One of the joys of writing at GarnetAndBlackAttack is our involvement in the SB Nation network, and the brilliant writers that associate themselves with that network. Foremost among them is Bill Connelly, who writes both for the Missouri Tigers blog RockMNation, as well as the best advanced college football statistics blog out there - Football Study Hall.
Over the past few months, Bill has once again set out on his annual off-season death march, writing previews for all 128 teams that participate in FBS. What began February 10 with Appalachian State continued through this week when he finally finished the SEC, including his post on South Carolina.
So, as we sit here on the cusp of the 2014 season, let's compile and summarize his preview of the other eleven FBS teams on the Gamecocks' schedule. What should fans look out for as we make our way through the 2014 schedule?
August 28 - Texas A&M (preview)
Connelly aptly titles the Aggie preview "the next generation," as they try to move on from the loss of Jake Matthews, Mike Evans, and JFF.
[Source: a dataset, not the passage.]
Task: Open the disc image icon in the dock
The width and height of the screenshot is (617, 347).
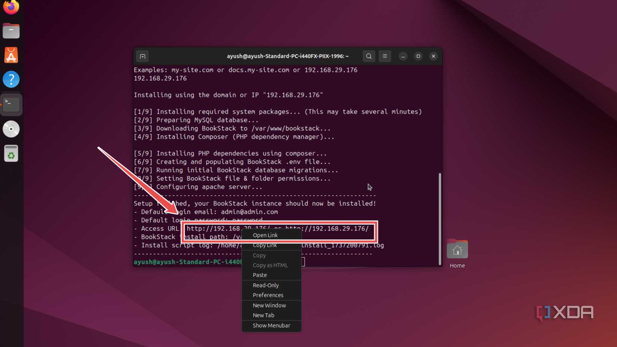Action: 11,129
Of course Sumlin and A&M will put together a great offense -
[Starting QB Kenny Hill has] all the physical skills in the world, not to mention one hell of a line, three reasonably experienced running backs, three efficiency receivers (Malcome Kennedy, LaQuvionte Gonalez, Sabian Holmes), and the aforementioned Seals-Jones and Noil. But he'll probably make his share of rookie mistakes, following a good set of plays/drives/games with a sketchy one. But aside from the line, his supporting cast will only get better next year.
But can they improve enough on the other side of the ball?
Injuries, youth, and idiocy have combined to hurt the Aggie defense pretty significantly over the last year. It has done the same in the offseason.
The whole defense was less than the sum of its parts last year; a total lack of continuity played a role in that, but it's hard to say how much of one. We'll probably find out in 2014. Defensive coordinator Mark Snyder has had one great year and one terrible year in charge of the defense, and this fall will break the tie.
September 6 - East Carolina (preview)
The Pirates become the latest AAC opponent (with Central Florida playing the role last year) that Carolina probably regrets scheduling, as they'll likely wish they had a bit easier time the week between A&M and Georgia. The Pirates come to town with an offense ready to play.
ECU runs basically the triple option for passing - they dink and dink and dink and dink their way down the field:
East Carolina basically turns every opponent's defense into a bend-don't-break unit. The Pirates ranked 22nd in Success Rate+ (efficiency) and 98th in IsoPPP+ (explosiveness). Against basically everybody but Virginia Tech, they were able to ride a short passing game to great success, spreading you out, testing your tackling ability on the perimeter, then jabbing up the middle with Vintavious Cooper.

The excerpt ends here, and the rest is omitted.